The Horn of Africa as Common Homeland: The State and Self-Determination in the Era of Heightened Globalization
Description
Contains Illustrations, Maps, Bibliography, Index
$24.95
ISBN 0-88920-456-X
DDC 93.07'2
Author
Publisher
Year
Contributor
Barb Bloemhof is an assistant professor in the Department of Sport
Management at Brock University in St. Catharines, Ontario.
Review
The contribution of The Horn of Africa as Common Homeland is Lata’s
careful linking of the political theories of nationalism and the state
to the history of the East African states of Sudan, Ethiopia, Eritrea,
Djibouti, Somalia, and Somaliland. The Horn of Africa includes the only
African state that was never successfully colonized (in some tellings,
Ethiopia was a colony of Italy for three days). The analysis illustrates
important themes and lessons about institutional evolution precisely
because of how different these countries’ experience of ascendancy to
their current statehood was compared to that of other African states.

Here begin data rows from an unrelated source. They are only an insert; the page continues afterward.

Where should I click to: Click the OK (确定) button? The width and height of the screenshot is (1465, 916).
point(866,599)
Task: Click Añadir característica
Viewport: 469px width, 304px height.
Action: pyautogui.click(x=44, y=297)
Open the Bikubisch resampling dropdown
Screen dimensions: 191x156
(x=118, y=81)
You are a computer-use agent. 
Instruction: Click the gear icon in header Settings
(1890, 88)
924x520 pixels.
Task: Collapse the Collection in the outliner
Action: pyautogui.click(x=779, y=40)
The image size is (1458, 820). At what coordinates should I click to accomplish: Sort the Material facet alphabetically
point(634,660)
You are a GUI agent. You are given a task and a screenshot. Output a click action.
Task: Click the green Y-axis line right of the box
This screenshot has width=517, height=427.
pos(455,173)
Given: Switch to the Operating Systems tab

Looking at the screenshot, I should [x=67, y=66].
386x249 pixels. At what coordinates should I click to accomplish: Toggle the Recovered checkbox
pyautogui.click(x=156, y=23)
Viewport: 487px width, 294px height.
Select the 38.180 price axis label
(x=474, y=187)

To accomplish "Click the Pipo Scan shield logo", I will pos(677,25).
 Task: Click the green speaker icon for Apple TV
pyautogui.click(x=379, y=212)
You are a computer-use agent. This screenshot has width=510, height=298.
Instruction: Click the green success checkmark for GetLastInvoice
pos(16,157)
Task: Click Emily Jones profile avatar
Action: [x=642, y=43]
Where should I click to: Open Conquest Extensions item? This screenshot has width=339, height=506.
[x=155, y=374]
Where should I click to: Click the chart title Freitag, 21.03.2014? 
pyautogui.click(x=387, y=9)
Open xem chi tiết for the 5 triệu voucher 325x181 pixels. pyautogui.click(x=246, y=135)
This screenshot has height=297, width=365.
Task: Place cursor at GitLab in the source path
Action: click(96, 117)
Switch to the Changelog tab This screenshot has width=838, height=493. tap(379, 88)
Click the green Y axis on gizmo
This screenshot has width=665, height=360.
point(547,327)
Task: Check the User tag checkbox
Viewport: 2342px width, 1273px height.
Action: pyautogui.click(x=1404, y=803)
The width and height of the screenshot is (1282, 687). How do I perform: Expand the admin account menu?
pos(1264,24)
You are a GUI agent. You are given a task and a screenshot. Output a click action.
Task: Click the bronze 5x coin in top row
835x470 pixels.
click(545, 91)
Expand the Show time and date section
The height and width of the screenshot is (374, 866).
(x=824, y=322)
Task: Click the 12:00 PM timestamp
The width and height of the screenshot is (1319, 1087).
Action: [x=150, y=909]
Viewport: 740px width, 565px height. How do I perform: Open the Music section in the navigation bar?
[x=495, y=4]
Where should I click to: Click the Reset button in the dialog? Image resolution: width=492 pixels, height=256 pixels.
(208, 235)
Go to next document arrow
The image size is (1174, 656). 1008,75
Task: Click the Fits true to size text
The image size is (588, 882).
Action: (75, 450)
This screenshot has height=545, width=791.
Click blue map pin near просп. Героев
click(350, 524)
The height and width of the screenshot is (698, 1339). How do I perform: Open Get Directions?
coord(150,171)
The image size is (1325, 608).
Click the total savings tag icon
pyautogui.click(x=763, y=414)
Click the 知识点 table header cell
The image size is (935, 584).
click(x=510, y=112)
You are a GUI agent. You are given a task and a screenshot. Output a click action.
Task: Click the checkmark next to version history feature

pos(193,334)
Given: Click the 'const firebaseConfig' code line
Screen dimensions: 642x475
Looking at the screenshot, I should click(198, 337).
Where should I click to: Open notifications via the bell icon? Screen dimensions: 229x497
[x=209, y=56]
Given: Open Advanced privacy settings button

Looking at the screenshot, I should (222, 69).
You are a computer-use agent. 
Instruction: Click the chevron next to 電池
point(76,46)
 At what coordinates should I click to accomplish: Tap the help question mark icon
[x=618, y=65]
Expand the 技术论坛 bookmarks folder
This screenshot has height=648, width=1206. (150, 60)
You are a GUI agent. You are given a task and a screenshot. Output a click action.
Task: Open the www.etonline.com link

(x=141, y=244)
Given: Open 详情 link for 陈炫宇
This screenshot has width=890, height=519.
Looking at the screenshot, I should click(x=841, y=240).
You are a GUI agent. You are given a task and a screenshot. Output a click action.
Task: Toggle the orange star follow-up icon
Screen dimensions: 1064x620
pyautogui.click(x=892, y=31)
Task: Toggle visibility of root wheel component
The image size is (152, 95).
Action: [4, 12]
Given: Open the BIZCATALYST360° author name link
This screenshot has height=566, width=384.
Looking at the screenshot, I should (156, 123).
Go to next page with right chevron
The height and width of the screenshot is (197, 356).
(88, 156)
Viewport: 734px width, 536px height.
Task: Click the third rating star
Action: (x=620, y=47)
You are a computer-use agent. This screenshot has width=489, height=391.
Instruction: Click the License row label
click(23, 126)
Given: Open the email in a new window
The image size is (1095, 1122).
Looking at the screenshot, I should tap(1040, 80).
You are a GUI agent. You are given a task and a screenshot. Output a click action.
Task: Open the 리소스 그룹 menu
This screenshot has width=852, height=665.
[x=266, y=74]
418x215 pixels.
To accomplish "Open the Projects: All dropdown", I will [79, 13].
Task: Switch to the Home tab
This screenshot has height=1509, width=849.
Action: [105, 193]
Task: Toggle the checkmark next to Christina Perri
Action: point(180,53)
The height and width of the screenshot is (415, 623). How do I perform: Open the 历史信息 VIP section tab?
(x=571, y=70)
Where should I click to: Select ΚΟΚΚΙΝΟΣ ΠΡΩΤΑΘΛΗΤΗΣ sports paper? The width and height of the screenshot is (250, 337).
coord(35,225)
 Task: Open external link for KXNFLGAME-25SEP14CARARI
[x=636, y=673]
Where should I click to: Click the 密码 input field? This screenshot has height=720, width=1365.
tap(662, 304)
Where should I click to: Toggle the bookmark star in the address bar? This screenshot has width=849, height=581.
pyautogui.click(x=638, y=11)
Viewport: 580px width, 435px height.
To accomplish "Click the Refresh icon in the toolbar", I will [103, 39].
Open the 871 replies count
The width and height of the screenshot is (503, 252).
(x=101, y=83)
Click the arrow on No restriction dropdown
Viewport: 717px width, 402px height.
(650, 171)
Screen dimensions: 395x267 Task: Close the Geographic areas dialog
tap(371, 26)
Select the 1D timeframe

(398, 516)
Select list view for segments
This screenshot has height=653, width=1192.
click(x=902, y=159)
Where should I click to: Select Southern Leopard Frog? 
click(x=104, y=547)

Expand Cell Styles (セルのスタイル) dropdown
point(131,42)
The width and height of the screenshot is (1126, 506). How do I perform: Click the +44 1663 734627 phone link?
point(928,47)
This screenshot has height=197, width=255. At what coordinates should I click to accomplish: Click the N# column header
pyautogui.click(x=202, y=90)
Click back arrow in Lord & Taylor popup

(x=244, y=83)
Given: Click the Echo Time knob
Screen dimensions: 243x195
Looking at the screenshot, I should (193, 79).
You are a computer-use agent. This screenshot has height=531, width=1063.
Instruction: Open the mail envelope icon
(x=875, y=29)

Lata’s well-paced, economically written, and thoroughly integrated
explanation of the important distinctions between nation and state is
clear, compelling, and well supported. In the first section of the book,
Lata describes the empirical origins of these concepts—and the related
concepts of people, sovereignty, and territory—in Europe. This sets
the stage for their theoretical application in the context of the Horn
of Africa, in the book’s second section. This choice is particularly
fruitful because of Europe’s strong imperialist presence in the
continent, and the pivotal role played by Britain and Italy in
opposition to France in shaping the future institutional and economic
endowments of the Horn of Africa. The insights about self-determination
as it actually came about that Lata provides in the second section are
richer for the support of his careful analysis in the first section.
This book deserves to be widely read.